WORKING DATA Block Start

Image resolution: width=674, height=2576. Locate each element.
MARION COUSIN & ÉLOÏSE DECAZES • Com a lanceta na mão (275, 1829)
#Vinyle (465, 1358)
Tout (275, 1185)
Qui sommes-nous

WORKING DATA Block End

#### TASK TO COMPLETE:
Repeat every record, keeping each word and mark exactly as it is.

#### SOLUTION TO THE EXERCISE:
Image resolution: width=674, height=2576. Locate each element.
MARION COUSIN & ÉLOÏSE DECAZES • Com a lanceta na mão (275, 1829)
#Vinyle (465, 1358)
Tout (275, 1185)
Qui sommes-nous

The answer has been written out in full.